■ **Passage to read**

=== Begin Enclosure ===

For people at high risk of depression because of a family history, spirituality may offer some protection for the brain, a new study hints.
Parts of the brain's outer layer, the cortex, were thicker in high-risk study participants who said religion or spirituality was "important" to them versus those who cared less about religion.

"Our beliefs and our moods are reflected in our brain and with new imaging techniques we can begin to see this," Myrna Weissman told Reuters Health. "The brain is an extraordinary organ. It not only controls, but is controlled by our moods."

Weissman, who worked on the new study, is a professor of psychiatry and epidemiology at Columbia University and chief of the Clinical-Genetic Epidemiology department at New York State Psychiatric institute.

While the new study suggests a link between brain thickness and religiosity or spirituality, it cannot say that thicker brain regions cause people to be religious or spiritual, Weissman and her colleagues note in JAMA Psychiatry.

It might hint, however, that religiosity can enhance the brain's resilience against depression in a very physical way, they write.

=== End Enclosure ===

■ **Given information**
=== Begin Enclosure ===

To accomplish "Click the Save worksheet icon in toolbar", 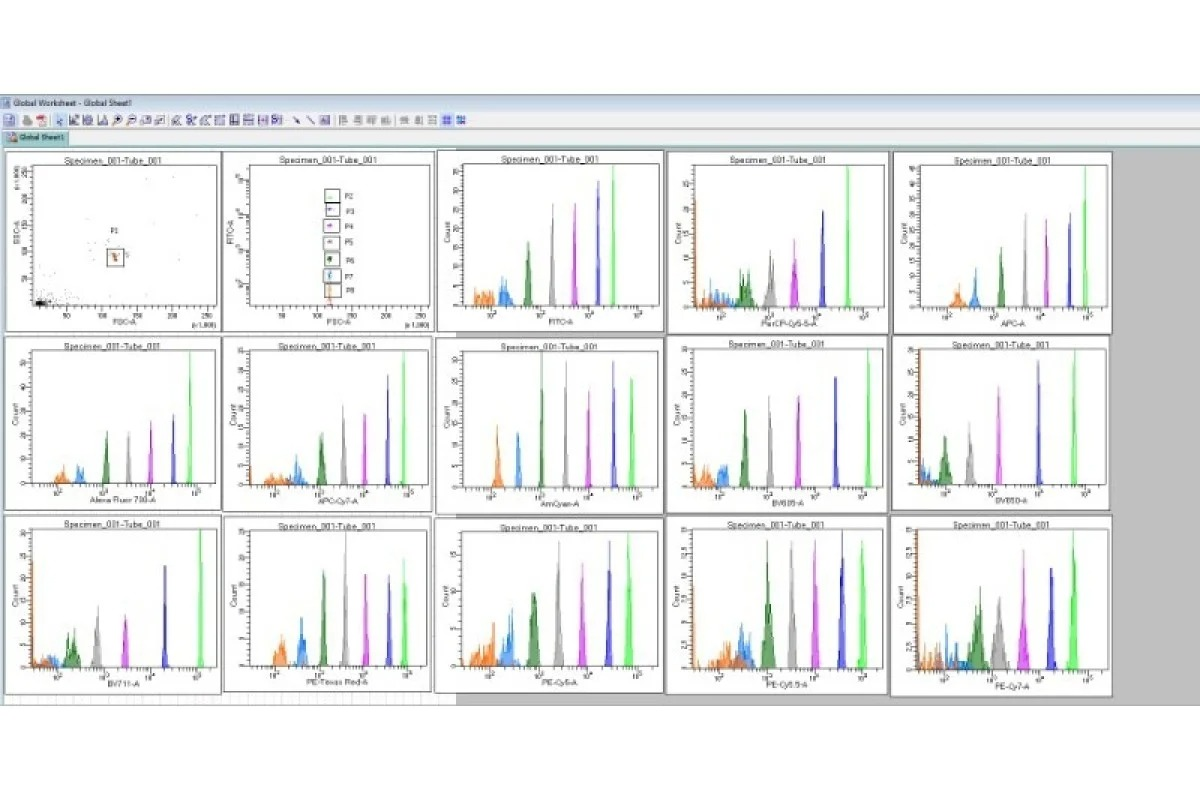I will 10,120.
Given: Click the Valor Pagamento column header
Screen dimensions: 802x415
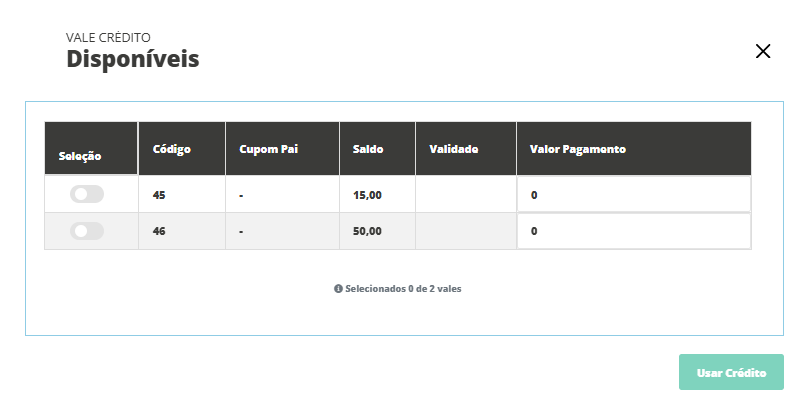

=== End Enclosure ===

■ **Work instruction 1**
In the article on spirituality and depression, which journal did Weissman and her colleagues write in?
■ **Work instruction 2**
Copy the article on spirituality and depression word for word, from "Parts of the" to "in JAMA Psychiatry.".
■ **Work instruction 3**
Continue the article on spirituality and depression from its final paragraph onward.

■ **Written answer 1**
JAMA Psychiatry.

■ **Written answer 2**
Parts of the brain's outer layer, the cortex, were thicker in high-risk study participants who said religion or spirituality was "important" to them versus those who cared less about religion.

"Our beliefs and our moods are reflected in our brain and with new imaging techniques we can begin to see this," Myrna Weissman told Reuters Health. "The brain is an extraordinary organ. It not only controls, but is controlled by our moods."

Weissman, who worked on the new study, is a professor of psychiatry and epidemiology at Columbia University and chief of the Clinical-Genetic Epidemiology department at New York State Psychiatric institute.

While the new study suggests a link between brain thickness and religiosity or spirituality, it cannot say that thicker brain regions cause people to be religious or spiritual, Weissman and her colleagues note in JAMA Psychiatry.

■ **Written answer 3**
Previously, the researchers had found that people who said they were religious or spiritual were at lower risk of depression. They also found that people at higher risk for depression had thinning cortices, compared to those with lower depression risk.
 
Pretty cool. Power of positive thinking and all that.
 
Definitely makes sense. If you believe that your path in life is one that will be rewarded one day with eternal bliss, than I would imagine you would probably be less prone to depression and anxiety.

However, this doesn't exactly retract from the "ignorance is bliss" narrative that many people feel about modern organized religion.
 
I guess this means that when I am accused of just following a religion of science or atheism that I can take it as a good thing. No depression for TWDeac. Not one bit!
 
Actually the article says that you have to be an Episcopalian to have higher brain function, you all just can't understand such deep logic.
 
So that saying about the opiate of the masses...
 
Actually the article says that you have to be an Episcopalian to have higher brain function, you all just can't understand such deep logic.

Meh, it's a british offshoot of Catholicism with less cool costumes and NO POPE
 
Well then, there you have it, the Calvinists appear to have been right and belief in predestination would be the most desireable form of faith. If you believe that you are predestined to go to heaven, then there is little to worry about here on earth.